Reproduce only this stretch of the listing below: from the line with "Where should I" through the line with "The height and", exactly as written, with pictures excluded.

● **MATERIAL PROVIDED**
============

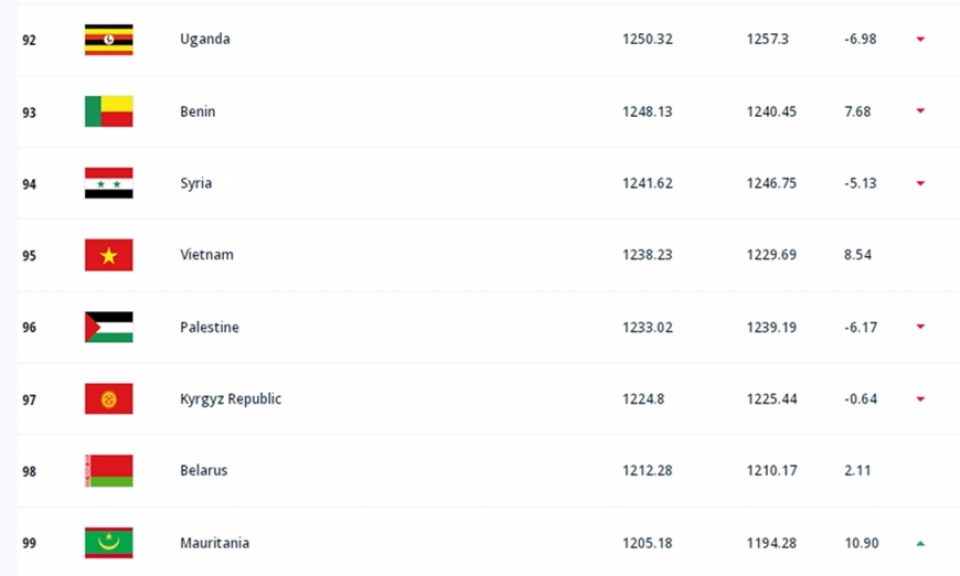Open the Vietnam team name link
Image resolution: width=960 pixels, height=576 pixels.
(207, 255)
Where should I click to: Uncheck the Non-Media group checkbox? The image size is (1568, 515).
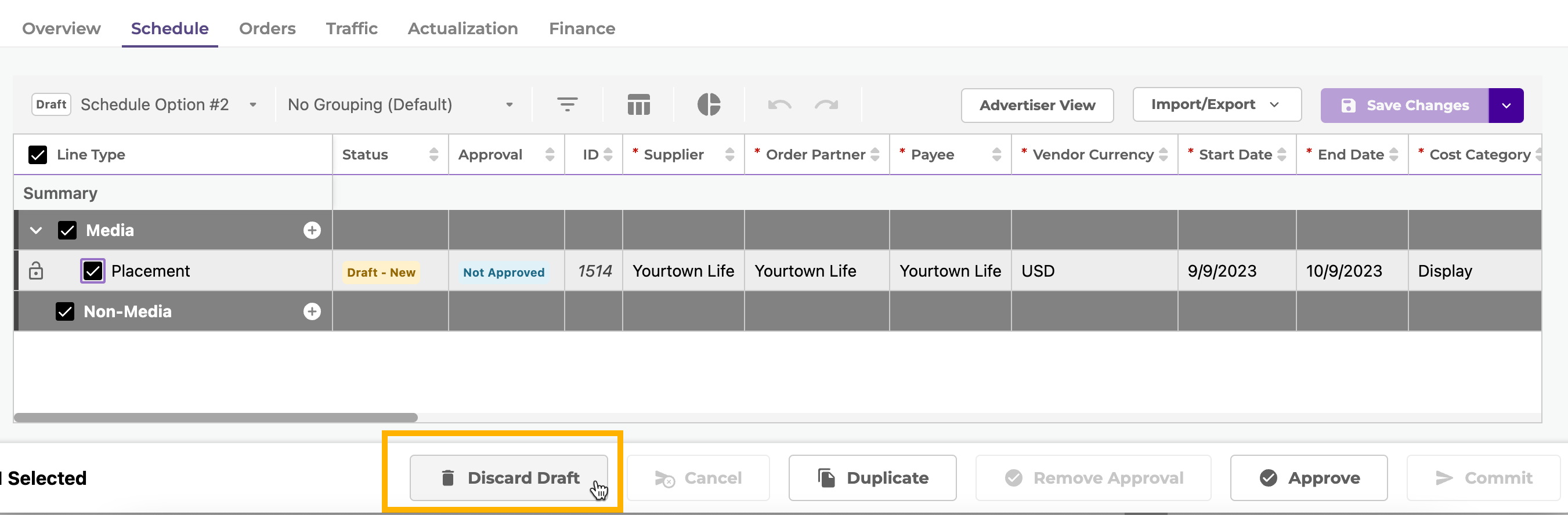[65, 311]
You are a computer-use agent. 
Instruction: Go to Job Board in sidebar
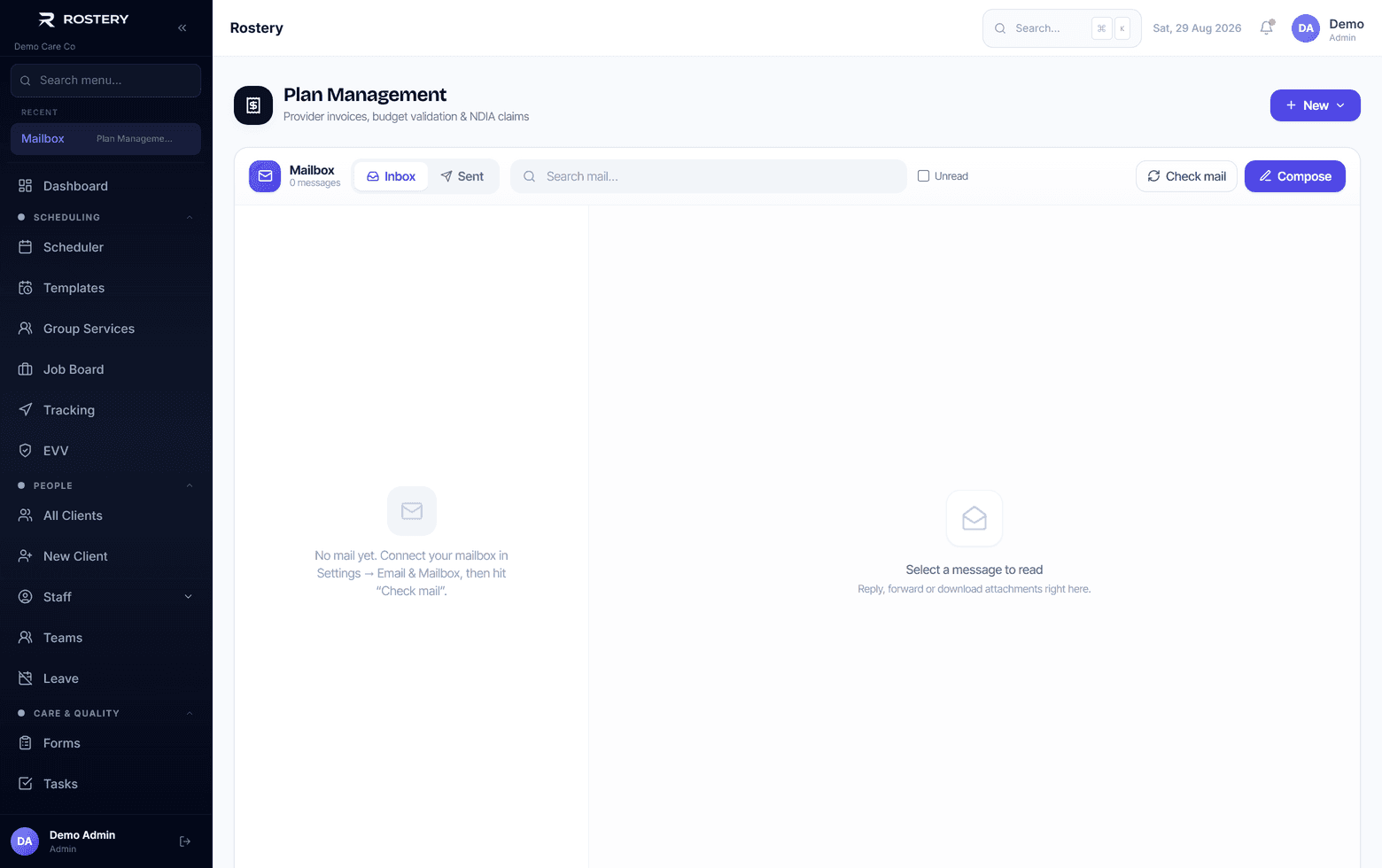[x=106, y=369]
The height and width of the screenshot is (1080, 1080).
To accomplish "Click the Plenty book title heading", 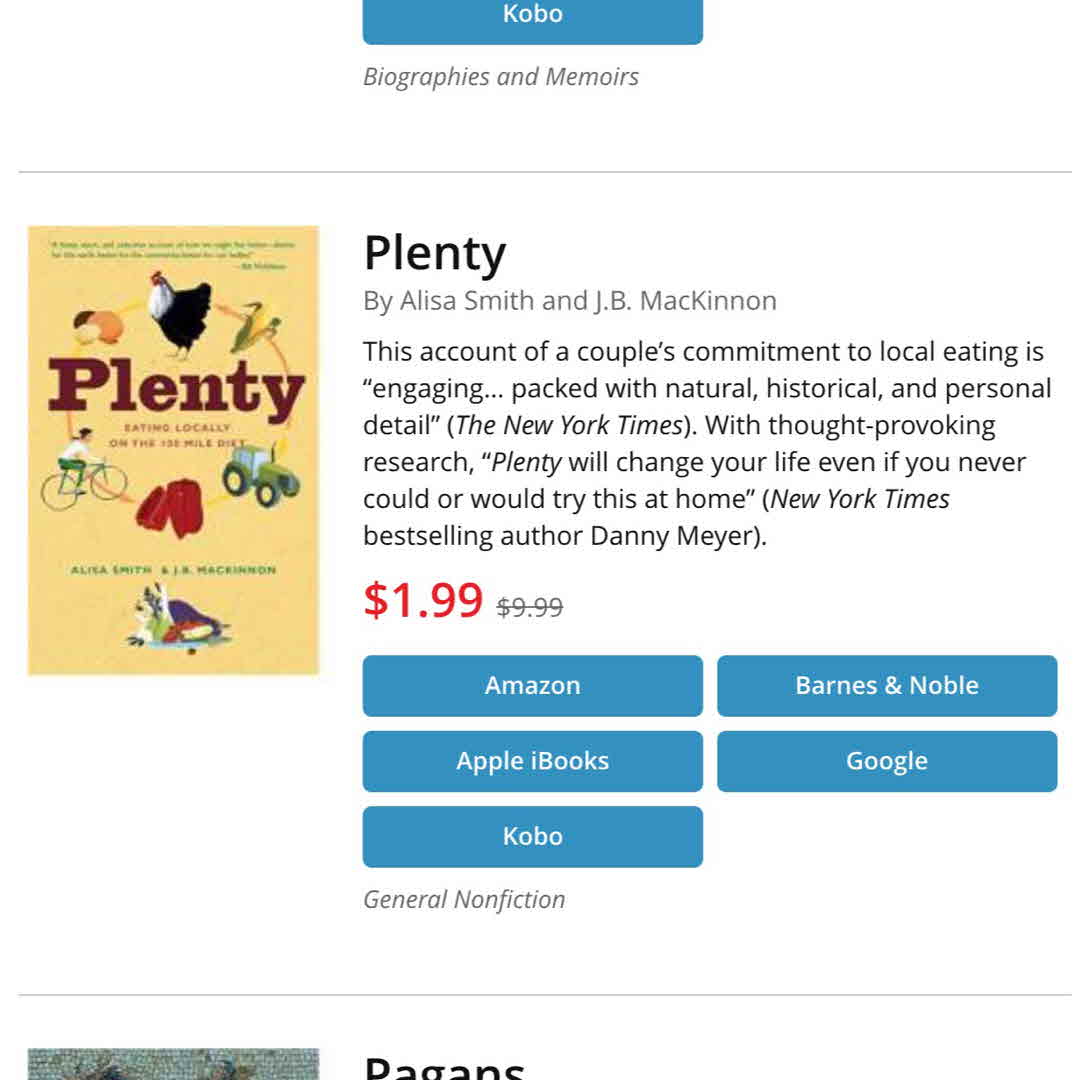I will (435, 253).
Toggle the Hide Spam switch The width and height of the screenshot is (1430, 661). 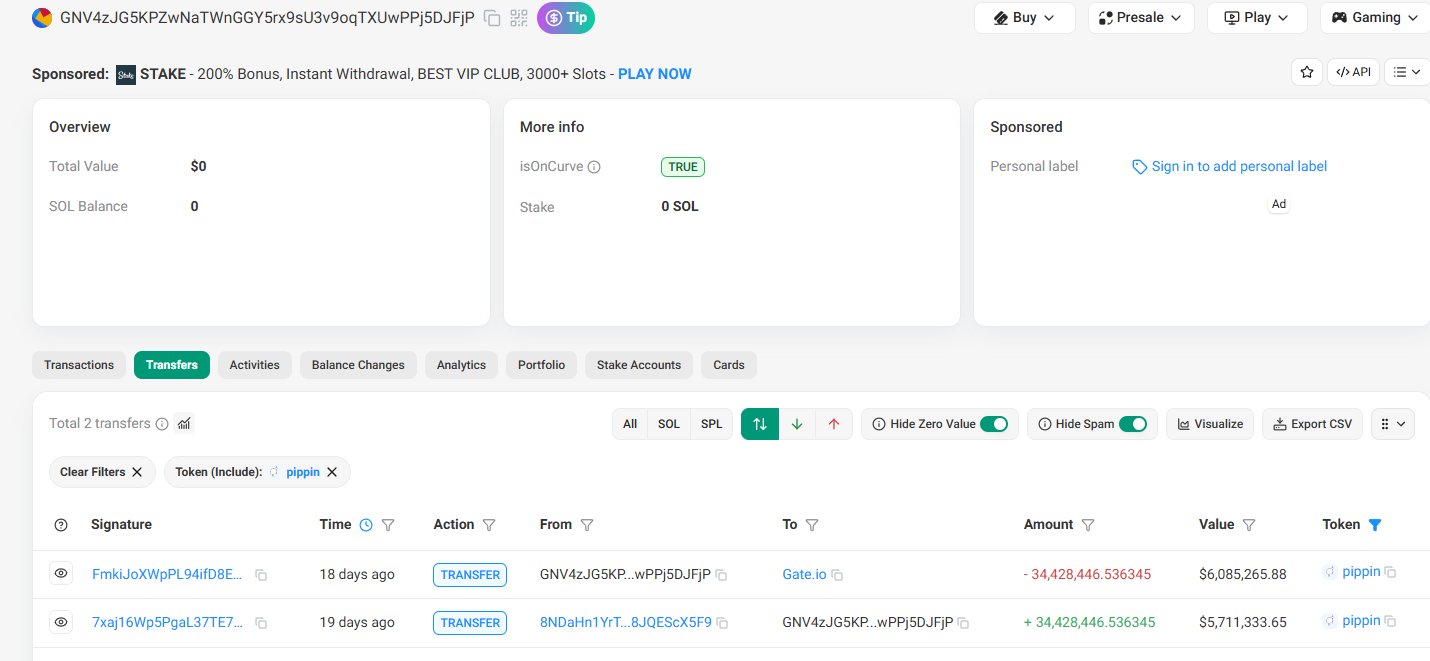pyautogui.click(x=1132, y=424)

============

● **SOLUTION TO THE PROBLEM**
Where should I click to: Uncheck the Non-Media group checkbox? The image size is (1568, 515).
[65, 311]
You are a computer-use agent. 
Instruction: Go to Job Board in sidebar
[x=106, y=369]
The height and width of the screenshot is (1080, 1080).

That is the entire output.